ROSEBURG, Ore. — Fires are just one of a number of emergencies firefighters respond to each year. Wednesday they trained for unique rescue situations that call for a rope and knowledge of how to get down a cliff.
The intense two-day training near the fish ladder area of the Winchester dam in north Roseburg runs firefighters through simulations that prepare them for an actual cliff rescue.
Career firefighters, paramedics and students in the fire and science program at Umpqua Community College all participate in the training.
When they get to the sight in the morning the group reviews how to latch a patient onto a stretcher and how to set up a raising and lowering system with a rope.

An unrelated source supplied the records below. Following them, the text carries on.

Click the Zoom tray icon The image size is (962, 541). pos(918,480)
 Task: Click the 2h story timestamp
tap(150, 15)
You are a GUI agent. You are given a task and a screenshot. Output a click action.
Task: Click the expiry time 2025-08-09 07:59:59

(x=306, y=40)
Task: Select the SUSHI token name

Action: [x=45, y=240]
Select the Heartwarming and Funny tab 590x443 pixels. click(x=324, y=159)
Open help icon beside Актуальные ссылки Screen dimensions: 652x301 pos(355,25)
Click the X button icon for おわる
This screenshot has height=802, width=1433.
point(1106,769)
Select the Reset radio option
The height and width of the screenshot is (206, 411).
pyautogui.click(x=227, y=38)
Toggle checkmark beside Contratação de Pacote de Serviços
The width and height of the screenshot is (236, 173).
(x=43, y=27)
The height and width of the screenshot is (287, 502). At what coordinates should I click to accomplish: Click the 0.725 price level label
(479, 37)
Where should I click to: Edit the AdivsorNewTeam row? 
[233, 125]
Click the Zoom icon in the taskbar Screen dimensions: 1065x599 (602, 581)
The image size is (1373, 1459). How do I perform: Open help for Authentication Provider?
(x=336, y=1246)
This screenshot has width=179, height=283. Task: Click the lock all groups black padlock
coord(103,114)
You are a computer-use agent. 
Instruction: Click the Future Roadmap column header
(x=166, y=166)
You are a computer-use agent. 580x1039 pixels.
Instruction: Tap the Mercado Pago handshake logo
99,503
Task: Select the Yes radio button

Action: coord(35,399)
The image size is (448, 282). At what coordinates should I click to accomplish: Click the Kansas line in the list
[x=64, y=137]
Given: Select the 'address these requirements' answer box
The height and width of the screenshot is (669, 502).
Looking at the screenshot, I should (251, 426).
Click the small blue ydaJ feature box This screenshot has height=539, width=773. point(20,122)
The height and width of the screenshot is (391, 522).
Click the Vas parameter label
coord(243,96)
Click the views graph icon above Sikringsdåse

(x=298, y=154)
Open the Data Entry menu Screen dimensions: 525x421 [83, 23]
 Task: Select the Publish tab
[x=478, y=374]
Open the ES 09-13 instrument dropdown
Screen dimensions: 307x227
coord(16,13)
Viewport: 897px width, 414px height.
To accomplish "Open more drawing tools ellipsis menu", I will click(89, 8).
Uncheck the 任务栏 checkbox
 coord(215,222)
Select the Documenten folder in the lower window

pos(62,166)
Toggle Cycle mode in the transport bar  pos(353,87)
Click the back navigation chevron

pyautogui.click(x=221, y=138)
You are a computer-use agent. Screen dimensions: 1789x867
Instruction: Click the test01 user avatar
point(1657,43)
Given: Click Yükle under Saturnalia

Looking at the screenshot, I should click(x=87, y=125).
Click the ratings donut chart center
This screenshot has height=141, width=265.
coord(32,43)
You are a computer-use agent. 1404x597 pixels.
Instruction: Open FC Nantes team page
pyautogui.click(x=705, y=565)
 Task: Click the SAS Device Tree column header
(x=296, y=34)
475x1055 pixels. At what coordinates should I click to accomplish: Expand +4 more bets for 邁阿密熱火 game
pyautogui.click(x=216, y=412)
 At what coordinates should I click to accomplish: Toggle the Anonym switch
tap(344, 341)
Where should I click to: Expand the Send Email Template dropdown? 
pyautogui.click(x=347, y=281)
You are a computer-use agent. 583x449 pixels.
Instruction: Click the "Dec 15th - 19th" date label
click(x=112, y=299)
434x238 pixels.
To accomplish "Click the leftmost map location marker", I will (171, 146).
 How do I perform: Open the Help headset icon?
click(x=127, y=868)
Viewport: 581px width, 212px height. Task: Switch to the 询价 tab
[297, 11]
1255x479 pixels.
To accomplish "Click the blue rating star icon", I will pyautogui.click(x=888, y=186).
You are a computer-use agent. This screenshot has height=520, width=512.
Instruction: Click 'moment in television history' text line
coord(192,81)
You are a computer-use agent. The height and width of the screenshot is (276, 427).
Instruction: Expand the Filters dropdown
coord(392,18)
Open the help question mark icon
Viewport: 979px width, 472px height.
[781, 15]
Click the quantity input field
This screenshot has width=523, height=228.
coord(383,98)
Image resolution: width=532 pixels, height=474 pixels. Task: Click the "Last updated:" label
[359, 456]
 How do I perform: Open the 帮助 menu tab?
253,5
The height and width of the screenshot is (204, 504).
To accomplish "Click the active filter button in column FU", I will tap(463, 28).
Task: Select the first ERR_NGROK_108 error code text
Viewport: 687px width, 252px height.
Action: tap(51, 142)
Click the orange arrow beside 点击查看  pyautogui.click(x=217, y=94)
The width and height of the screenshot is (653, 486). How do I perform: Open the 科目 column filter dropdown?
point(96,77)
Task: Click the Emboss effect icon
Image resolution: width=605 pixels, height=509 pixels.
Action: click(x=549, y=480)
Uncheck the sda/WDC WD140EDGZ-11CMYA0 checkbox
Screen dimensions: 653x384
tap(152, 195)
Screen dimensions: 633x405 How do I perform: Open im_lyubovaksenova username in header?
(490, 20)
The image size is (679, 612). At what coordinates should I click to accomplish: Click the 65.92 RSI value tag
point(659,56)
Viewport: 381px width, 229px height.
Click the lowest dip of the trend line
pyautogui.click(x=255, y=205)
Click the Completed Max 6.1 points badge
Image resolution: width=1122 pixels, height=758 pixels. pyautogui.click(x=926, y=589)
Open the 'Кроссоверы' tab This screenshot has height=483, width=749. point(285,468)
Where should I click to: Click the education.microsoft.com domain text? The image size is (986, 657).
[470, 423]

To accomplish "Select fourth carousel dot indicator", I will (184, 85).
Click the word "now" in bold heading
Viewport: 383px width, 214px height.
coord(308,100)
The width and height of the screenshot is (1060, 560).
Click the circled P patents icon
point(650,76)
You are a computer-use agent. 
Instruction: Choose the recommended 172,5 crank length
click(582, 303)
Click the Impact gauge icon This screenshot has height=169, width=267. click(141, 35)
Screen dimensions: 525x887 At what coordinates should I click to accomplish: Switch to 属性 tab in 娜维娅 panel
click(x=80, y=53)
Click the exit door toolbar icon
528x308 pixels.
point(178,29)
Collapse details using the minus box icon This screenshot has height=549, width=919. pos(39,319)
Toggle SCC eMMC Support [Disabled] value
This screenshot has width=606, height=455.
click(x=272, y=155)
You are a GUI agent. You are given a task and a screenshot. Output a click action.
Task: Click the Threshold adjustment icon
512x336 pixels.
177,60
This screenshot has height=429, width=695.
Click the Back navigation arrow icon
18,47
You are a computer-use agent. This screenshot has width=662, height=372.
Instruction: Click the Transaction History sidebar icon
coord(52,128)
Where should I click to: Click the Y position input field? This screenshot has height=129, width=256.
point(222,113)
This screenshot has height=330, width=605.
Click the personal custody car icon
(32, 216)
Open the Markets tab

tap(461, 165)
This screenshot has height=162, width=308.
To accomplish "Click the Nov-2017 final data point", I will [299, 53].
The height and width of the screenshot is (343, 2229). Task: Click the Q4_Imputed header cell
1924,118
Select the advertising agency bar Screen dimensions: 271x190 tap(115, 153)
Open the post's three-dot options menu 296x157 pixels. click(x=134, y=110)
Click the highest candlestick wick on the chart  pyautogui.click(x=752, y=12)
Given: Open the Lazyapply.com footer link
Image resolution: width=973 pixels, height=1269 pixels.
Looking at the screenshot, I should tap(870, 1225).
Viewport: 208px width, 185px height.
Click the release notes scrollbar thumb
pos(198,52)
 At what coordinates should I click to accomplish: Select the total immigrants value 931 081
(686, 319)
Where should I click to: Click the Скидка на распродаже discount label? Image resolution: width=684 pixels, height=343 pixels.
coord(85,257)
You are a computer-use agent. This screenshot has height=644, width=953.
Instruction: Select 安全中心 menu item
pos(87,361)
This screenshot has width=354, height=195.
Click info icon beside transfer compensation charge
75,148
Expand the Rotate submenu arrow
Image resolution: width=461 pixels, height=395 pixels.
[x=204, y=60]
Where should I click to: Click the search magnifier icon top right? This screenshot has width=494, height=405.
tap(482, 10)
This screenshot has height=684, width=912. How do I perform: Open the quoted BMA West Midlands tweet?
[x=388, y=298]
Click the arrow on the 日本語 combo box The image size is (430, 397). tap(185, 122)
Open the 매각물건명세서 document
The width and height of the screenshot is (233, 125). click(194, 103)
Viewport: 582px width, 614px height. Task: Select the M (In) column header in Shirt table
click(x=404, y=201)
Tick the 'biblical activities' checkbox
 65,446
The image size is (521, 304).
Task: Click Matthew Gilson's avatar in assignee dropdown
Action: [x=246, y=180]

Then they perform it like they would in an actual emergency.
“If people get into too big of a hurry and they miss a step that’s when bad things happen. So we’re pretty safe and we take our time to make sure, we tie our knots right, we clip the carabiners correctly and we’ve got the right system in place,” said Barry Hutchings, Douglas County Fire Captain District No. 2.
Hutchings says there are different classes of slope – with class 1 being flat ground and class 5 being a vertical slope.
He says they were training on a class 3 Wednesday, so they didn’t need to rappel down they just walked with an attached rope system.
Douglas County Fire says they respond to cliff rescues about six to 10 times a year.